### Source information

'''

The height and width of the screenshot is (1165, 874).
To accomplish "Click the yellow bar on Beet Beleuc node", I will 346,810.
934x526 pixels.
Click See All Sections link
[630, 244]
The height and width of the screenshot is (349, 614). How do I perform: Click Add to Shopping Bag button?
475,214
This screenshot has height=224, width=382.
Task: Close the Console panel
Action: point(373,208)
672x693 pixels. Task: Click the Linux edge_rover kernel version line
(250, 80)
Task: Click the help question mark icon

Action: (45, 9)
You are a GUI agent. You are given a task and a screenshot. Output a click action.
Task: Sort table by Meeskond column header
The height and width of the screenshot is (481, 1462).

'''
'''

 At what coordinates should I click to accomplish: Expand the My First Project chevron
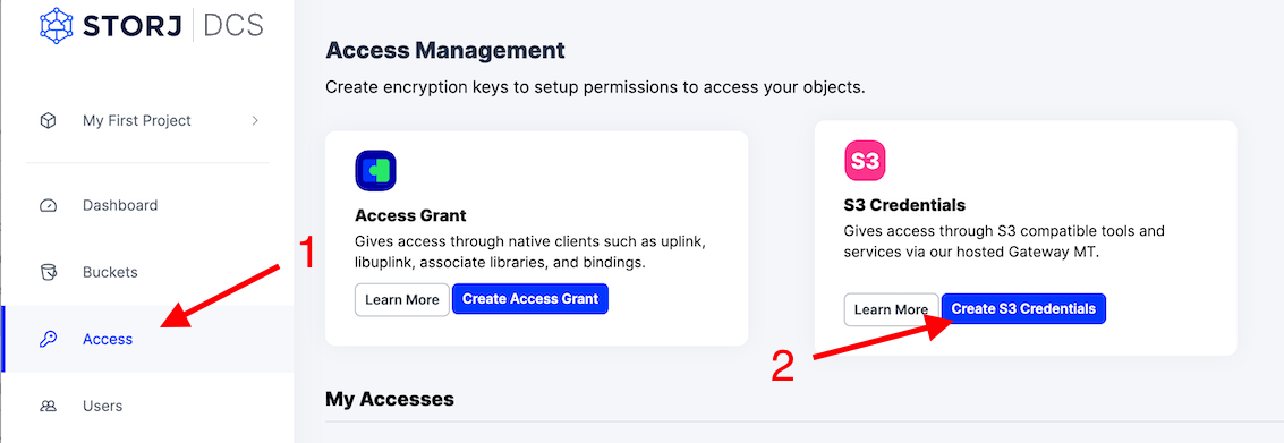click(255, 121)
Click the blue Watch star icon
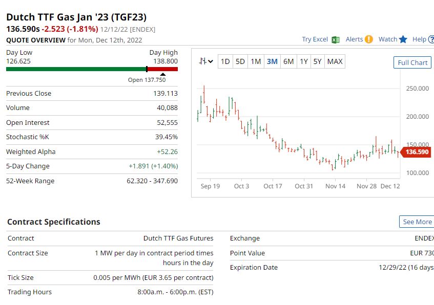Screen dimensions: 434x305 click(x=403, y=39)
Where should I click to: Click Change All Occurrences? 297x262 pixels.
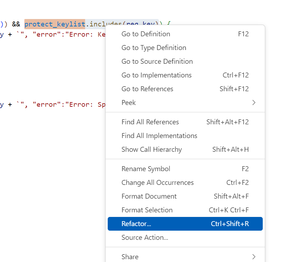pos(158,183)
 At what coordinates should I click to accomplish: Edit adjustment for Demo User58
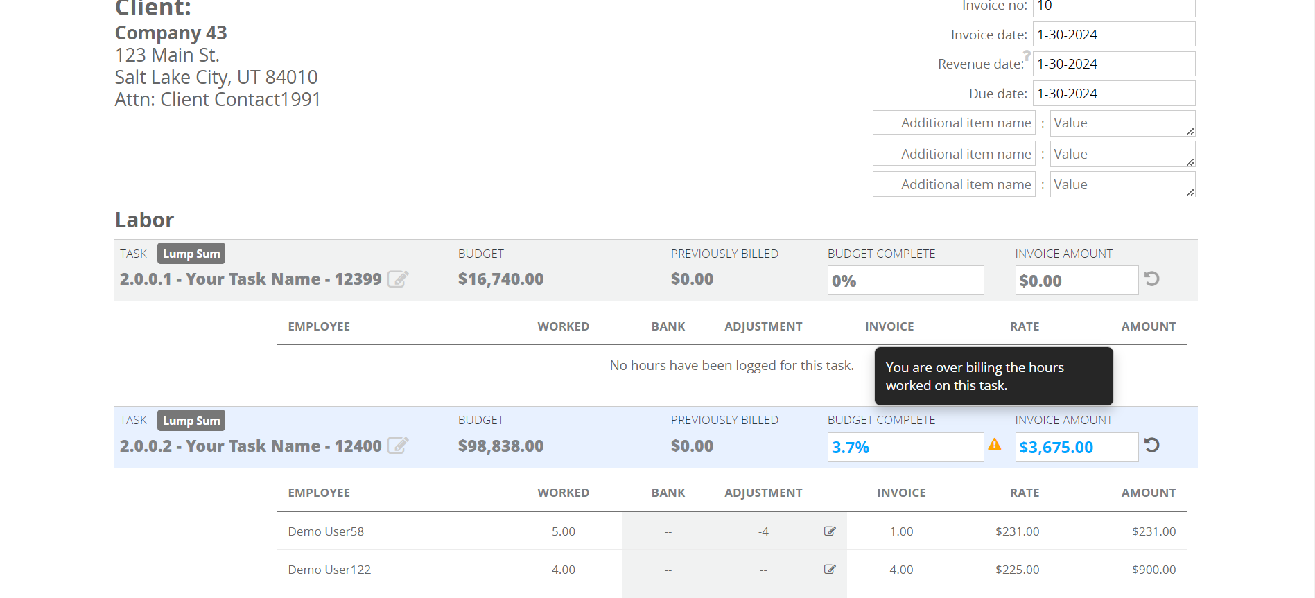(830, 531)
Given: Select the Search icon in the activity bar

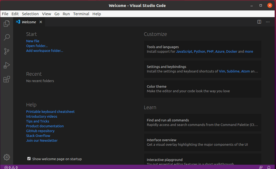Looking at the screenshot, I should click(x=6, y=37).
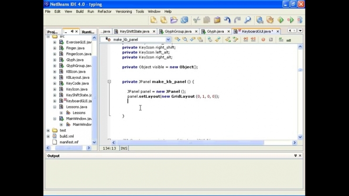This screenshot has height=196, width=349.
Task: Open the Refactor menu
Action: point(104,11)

'''

### About this task
Everything from the line with "The height and width of the screenshot is (349, 614)." through the line with "The height and width of the screenshot is (481, 1462)." in the listing above must be retyped exactly, with nothing added.

### Result below
The height and width of the screenshot is (349, 614). How do I perform: Click Add to Shopping Bag button?
475,214
This screenshot has height=224, width=382.
Task: Close the Console panel
Action: point(373,208)
672x693 pixels. Task: Click the Linux edge_rover kernel version line
(250, 80)
Task: Click the help question mark icon

Action: (45, 9)
You are a GUI agent. You are given a task and a screenshot. Output a click action.
Task: Sort table by Meeskond column header
The height and width of the screenshot is (481, 1462).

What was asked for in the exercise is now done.